Watching the Miss Representation documentary makes me notice all the strong, female lawyers in Jacksonville.  Here are just a few of Jacksonville lawyers that became or will become judges:

  1. Michelle Kalil, Duval County Judicial Candidate, is a former public defender.  I had the pleasure of working with her.  She was a mentor and leader to other attorneys in her division as a division chief.  After serving the public, she became the owner of her own firm.  Not only is she an excellent attorney, she is also a wife and mother.  She is currently running for County Judge Group 12 in Duval County, Florida.
  2. The Honorable Angela M. Cox, Duval County Judge, “was appointed to the County Court Bench in 2005 by Governor Jeb Bush. Prior to her appointment, she served as an Assistant State Attorney in the Fourth Judicial Circuit. During her tenure in the State Attorney’s Office, she was a part of the Homicide Team, Special Assault Division, and the Repeat Offender Court. She completed her Prosecutorial career as a Division Chief in County Court. Judge Cox serves on the video faculty of the Florida Judicial College and serves on the faculty of the Prosecutor/Public Defender Training Program at the University of Florida College of Law.”  She was the first judge that I practiced before.  She took the time to make sure that I learned proper courtroom procedures.  She gave me the confidence that I needed to succeed as a good lawyer.
  3. The Honorable Linda M. McCallum, Duval County Circuit Court Judge, was appointed by Governor Bush to the Circuit Court bench. She “had been a County Court Judge since being appointed by Governor Chiles in 1994. Judge McCallum has served as Administrative Judge for the Fourth Judicial Circuit in County Court and as the circuit representative to the Conference of County Court Judges. Judge McCallum is a member of the Jacksonville Bar Association and has served on the JBA”s Long Range Planning Committee, the Judicial Relations Committee and the Committee on Special Needs of Children. She is also a volunteer mentor for Lutheran Social Services. She is a member of the Florida Bar and has also served as vice-chairman of the Criminal Rules Committee of the Florida Bar.”  I practiced in her courtroom for a year and a half.  She showed me that you could be an attractive and caring woman, while still being strong, smart, and fair.

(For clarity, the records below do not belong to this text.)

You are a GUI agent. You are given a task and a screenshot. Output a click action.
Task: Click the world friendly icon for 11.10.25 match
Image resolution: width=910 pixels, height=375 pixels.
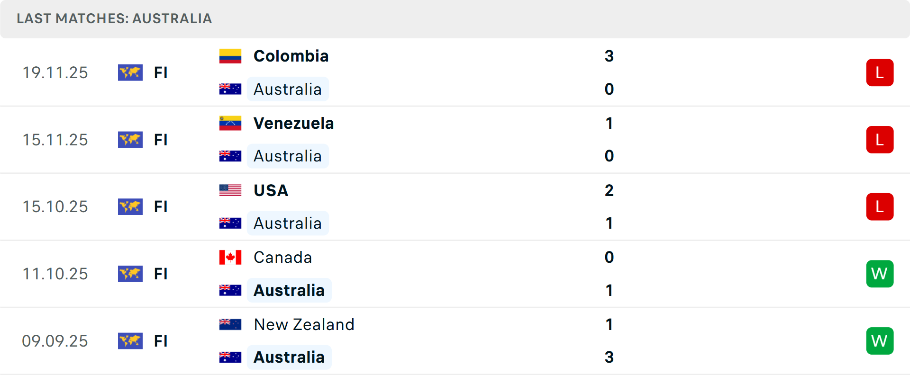click(130, 274)
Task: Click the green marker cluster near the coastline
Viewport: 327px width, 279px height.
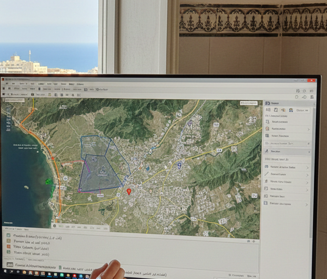Action: [x=49, y=182]
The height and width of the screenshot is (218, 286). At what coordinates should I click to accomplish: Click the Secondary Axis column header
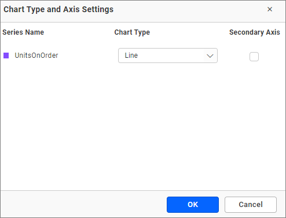(x=255, y=32)
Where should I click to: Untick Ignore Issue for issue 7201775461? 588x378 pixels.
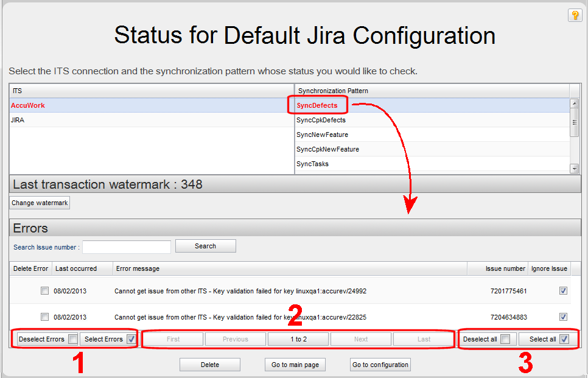(563, 291)
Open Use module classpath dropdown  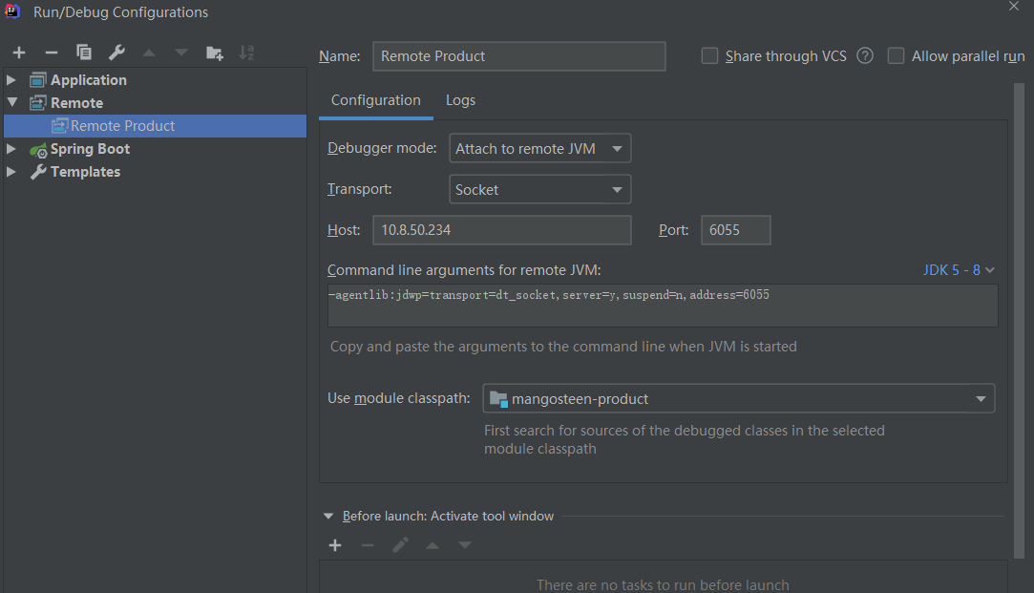pyautogui.click(x=738, y=399)
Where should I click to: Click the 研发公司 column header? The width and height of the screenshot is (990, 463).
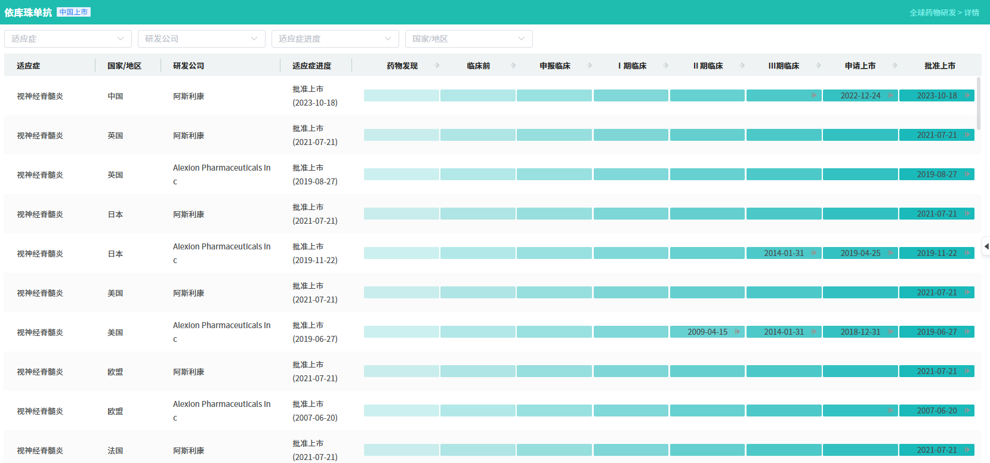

  4. The Honorable Eleni Derke, Duval County Court Judge, became a judge in 1995 after she won the election. When she was twelve years old, she moved to America.  She “struggled though a difficult first year in America, learning the language and the culture. Twelve years later, she graduated from Stetson University with her law degree — with honors.”  Not only is she a judge in Jacksonville, she also teaches yoga.  She is a wonderful example of a dedicated female judge that balances life and her duty to the bench and the public.

After practicing as a Jacksonville criminal lawyer for years, I could go on with a list of women that I made a difference in my life.  If you have not seen Miss Representation, rent it.